Pada tahun ke-42, Thutmose melakukan perjalanan terakhirnya ke Asia Barat. Kampanye ini adalah semacam ekspedisi hukuman besar yang dikirim ke Suriah untuk akhirnya menekan pemberontakan besar di kota-kota pemberontak di Suriah, yang dipimpin oleh Tunip dan Kadesh. Tentara Mesir, dipimpin oleh firaun sendiri, tiba di Suriah dan bergerak di sepanjang pantai. Jelas sekali, ekspedisi tersebut bersifat demonstrasi militer, yang seharusnya menunjukkan kepada kota-kota Fenisia kekuatan senjata Mesir. Seperti yang ditunjukkan dalam kronik, tujuan langsung dari pawai ini adalah untuk merebut kota Fenisia di “negara Irkata”, yang terletak di dekat Simira. Pasukan Mesir, setelah menduduki dan menghancurkan Irkata dan kota-kota yang terletak di wilayahnya, dengan demikian menciptakan basis yang kokoh di pantai, yang memberi mereka kesempatan, setelah mengamankan bagian belakang mereka, untuk bergerak ke pedalaman. Seperti dapat dilihat dari teks kronik yang sangat padat, pasukan Mesir pertama-tama menuju utara untuk melancarkan serangan pertama ke Tunipu. Manuver ini dimaksudkan untuk membuat perpecahan antara kota-kota pemberontak di Suriah Utara dan Tengah dan untuk menghilangkan musuh utama Mesir, Kadesh, dari dukungan kota-kota Suriah Utara, yang mungkin dipimpin oleh Pangeran Tunipa. Pengepungan Tunip berlarut-larut dan berlangsung hingga musim gugur, namun Tunip berhasil direbut dan dihancurkan, dan pasukan Mesir memanen hasil panen di daerah Tunip. Setelah mengisolasi Kadesh dari utara dan memutusnya dari sekutunya di Suriah Utara, Thutmose III memindahkan pasukannya melawan Kadesh dan merebut 3 kota di sekitarnya. Rupanya, Kadesh didukung oleh orang-orang Mitan, karena lebih dari 700 orang Mitan dengan lima puluh kuda ditangkap di kota-kota ini.

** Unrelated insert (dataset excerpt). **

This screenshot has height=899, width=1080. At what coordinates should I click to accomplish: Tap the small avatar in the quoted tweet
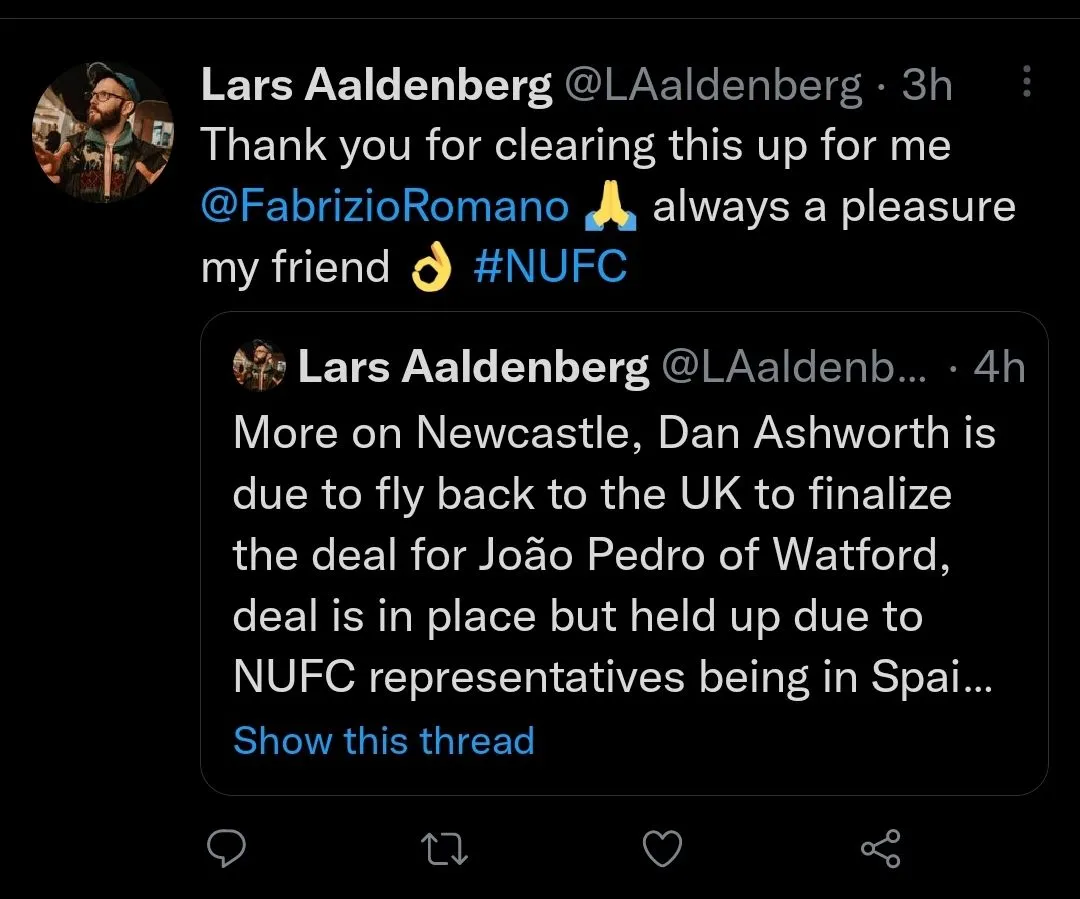(259, 369)
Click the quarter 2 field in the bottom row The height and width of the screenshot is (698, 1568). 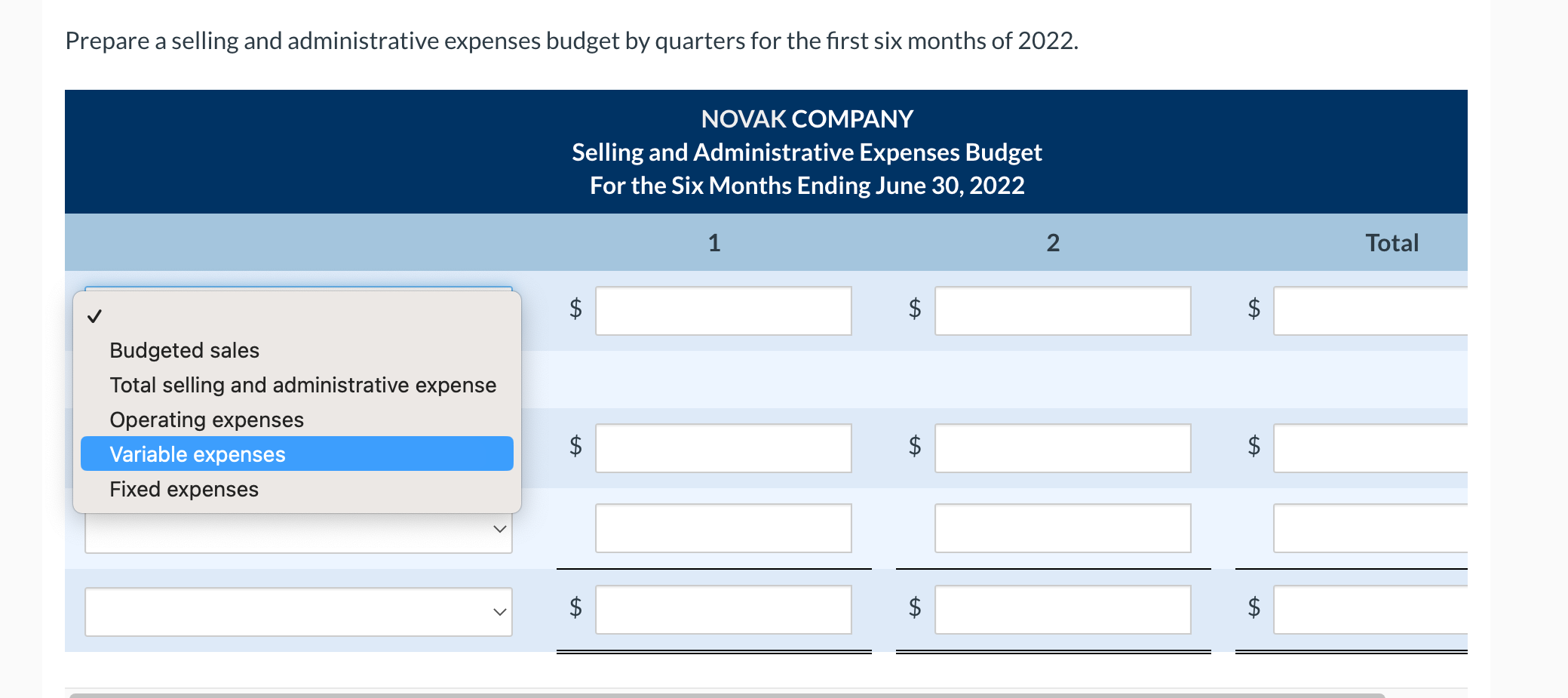point(1063,610)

Kemudian tibalah giliran Kadesh yang penduduknya membangun kembali tembok tersebut setelah firaun menghancurkan kota tersebut pada tahun ke-33, yaitu 9 tahun yang lalu. Catatan sejarah Thutmose tidak menyebutkan apa pun tentang penangkapan Kadesh itu sendiri, tetapi catatan penuh warna tentang hal ini disimpan di makam Amenemheb. Ketika pasukan Mesir mendekat, penguasa Kadesh melakukan sebuah trik: dia melepaskan seekor kuda betina berkaki cepat ke arah tim kereta mereka dengan harapan dapat mengganggu formasi pertempuran mereka, namun ide tersebut tidak berhasil. Amenemheb dengan berjalan kaki menyusul kuda betina yang telah menyerbu pasukan Mesir, merobek perutnya dan, memotong ekornya, membawanya ke firaun. Kadesh dilanda badai setelah tembok kota dirobohkan oleh orang-orang pemberani yang dipimpin oleh Amenemheb yang sama.

Dengan demikian, kampanye terakhir Thutmose III di Asia Barat ini untuk waktu yang lama memperkuat dominasi Mesir di Phoenicia dan Syria. Selama kampanye ini, pasukan Mesir memberikan pukulan telak terhadap pusat perlawanan utama di Suriah - Tunip dan Kadesh.